It’s the first big decision of every White player: open with the king’s pawn or the queen’s pawn? The short answer: both are excellent, neither is “better,” and the right choice depends on what you like to play. The long answer deserves a few lines, because this first move shapes the kind of games you’ll play for months. Here’s what you need to decide.

What 1.e4 does

1.e4 opens the game. The king’s pawn frees your light-squared bishop and your queen in one move, and it plants a pawn in the center. The positions that follow are often open, tactical, with pieces clashing early and kings sometimes exposed.

1.e4 frees your light-squared bishop and queen at once and plants a pawn in the center: the game opens up.

It’s the move recommended to beginners almost every time, and for a good reason: it teaches tactics. Forks, pins, sacrifices, attacks on f7, all of that shows up naturally in 1.e4 openings. You learn to calculate, to spot threats, to attack and to defend. Openings in this family, like the Italian Game, the Scotch Game or the Ruy Lopez, are perfect training grounds for building up your tactical vision.

The downside: after 1.e4, Black has very different defenses available, the Sicilian, the French, the Caro-Kann, and you need an idea against each one. That’s a bit more to know, even though at the beginner level your principles are usually enough.

What 1.d4 does

1.d4 builds. The queen’s pawn takes the center too, but it’s already defended by the queen, which gives more closed and more stable positions. The play is often positional: you gain space, you maneuver, you exploit small advantages over time rather than through a lightning attack.

1.d4 takes the center with a pawn the queen already defends: more closed positions, a positional game.

This is the domain of the Queen’s Gambit, the London System, the King’s Indian Attack. Many players who don’t like messy tactical brawls feel at home here: the games are slower, more controlled, less likely to swing on a single overlooked move. If you prefer a clear plan to constant calculation, 1.d4 will speak to you.

The downside: positional play asks you to understand long-term plans, which sometimes comes more slowly when you’re starting out. And some 1.d4 systems, like the Queen’s Gambit, have their share of theory.

How to choose without going wrong

Here’s my advice, as clear as it gets. If you’re truly a beginner, start with 1.e4. Not because it’s superior, but because it will make you improve faster at calculation and tactics, which are what decide 90% of amateur games. You’ll lose and win games on combinations, and that’s exactly what you need to learn.
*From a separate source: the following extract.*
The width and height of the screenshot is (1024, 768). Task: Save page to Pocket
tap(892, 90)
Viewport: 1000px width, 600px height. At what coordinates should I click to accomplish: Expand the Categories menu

Move to 1.d4 later, if you discover you prefer maneuvering to close-quarters fighting, or simply to broaden your repertoire. Many players end up playing both depending on the opponent or the mood.

And if you hate theory? Then a system like the London System in 1.d4 or the King’s Indian Attack lets you play almost the same setup every time without memorizing anything. It’s a perfectly honest shortcut for starting 1.d4 without drowning.

The real trap isn’t choosing the “wrong” first move, it’s changing openings every week. Pick one, play it thirty games, and you’ll learn more than by skimming ten openings.

Whichever move you pick, learn it by playing

Reading about an opening won’t teach you to play it. That holds for 1.e4 and 1.d4 alike: the moves only stick once you’ve made them yourself, with the reason for each one in front of you. It’s the whole reason Prologue has you replay your chosen opening move by move rather than skim a summary and hope it lands in the next game.

To see all the families of White openings, with their difficulty level, take a look at the White openings pillar.

Frequently asked questions

1.e4 or 1.d4, which is better?

Neither. Both are played at the highest level and give excellent positions. The difference is one of style: 1.e4 leads to open, tactical play, 1.d4 to more closed, positional play. The best move is the one that matches what you like to play.

What should a beginner start with?

With 1.e4, in most cases. It develops your tactics and calculation, which decide the bulk of amateur games. You can add 1.d4 later, once you’re comfortable, or go straight to a system like the London if you hate theory.

Can you play both first moves?

Yes, many players do depending on the opponent or their mood of the day. But when you’re starting out, it’s better to focus on just one to learn it in depth. Juggling the two too soon slows your progress.

Does 1.d4 need more theory than 1.e4?

It depends on what you choose. The Queen’s Gambit has its share of theory, but systems like the London System or the King’s Indian Attack are played with almost no memorization. In 1.e4, on the other hand, you have to prepare for several different black defenses.